Nel marzo 1951 Razmaral fu assassinato, aprendo le porte al governo del nazionalista Mohammad Mossadeq.
Mossadeq ordinò quindi la nazionalizzazione della raffineria di Abadan e della stessa AIOC, che in aprile divenne la National Iranian Oil Company (NIOC). La ex Anglo-Iranian, ormai divenuta BP, evacuò il proprio personale ed avviò un duro boicottaggio dei prodotti petroliferi iraniani, danneggiando fortemente l’economia del Paese.
Il governo britannico, principale azionista della BP, citò in giudizio l’Iran alla Corte Internazionale dell’Aja, che diede però ragione a Teheran.
Le “Sette Sorelle” e l’Agip
Nel 1953, la situazione divenne insostenibile. Fu orchestrato un colpo di stato da parte della CIA (in chiave anti-sovietica) e dell’MI6, con il supporto dello Scià Mohammad Reza Pahlavi. Se il primo golpe fallì, portando alla fuga del sovrano in Italia, una seconda azione ebbe successo, determinando la destituzione di Mossadeq e un rafforzamento dei poteri dello Scià.
Dal punto di vista petrolifero, tuttavia, il monopolio della BP non fu ristabilito. Si decise infatti di creare il cosiddetto Consorzio per l’Iran, con la partecipazione di quelle che Enrico Mattei aveva definito “le Sette Sorelle” (BP, Shell, Esso, Mobil, Chevron, Gulf e Texaco), più la Total. Il Consorzio agiva nei fatti come un cartello, acquistando il petrolio dalla NIOC in regime di monopolio e rivendendolo sui mercati esteri. Alla BP era però riconosciuto un risarcimento per la nazionalizzazione.

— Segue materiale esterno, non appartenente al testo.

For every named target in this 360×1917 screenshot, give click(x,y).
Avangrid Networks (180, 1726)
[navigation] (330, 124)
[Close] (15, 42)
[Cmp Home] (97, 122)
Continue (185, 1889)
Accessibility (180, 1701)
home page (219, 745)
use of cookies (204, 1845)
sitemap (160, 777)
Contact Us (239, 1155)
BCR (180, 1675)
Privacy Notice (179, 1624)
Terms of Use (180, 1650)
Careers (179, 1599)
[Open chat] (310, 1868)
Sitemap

L’Agip, di cui Mattei aveva chiesto la partecipazione, fu invece esclusa. Il manager italiano decise dunque di muoversi con maggiore autonomia, creando nel 1957 la Sirip (Société Irano-Italienne des Pétroles), che riconosceva all’Iran condizioni particolarmente favorevoli, attirandosi in questo modo l’inimicizia delle Sette Sorelle.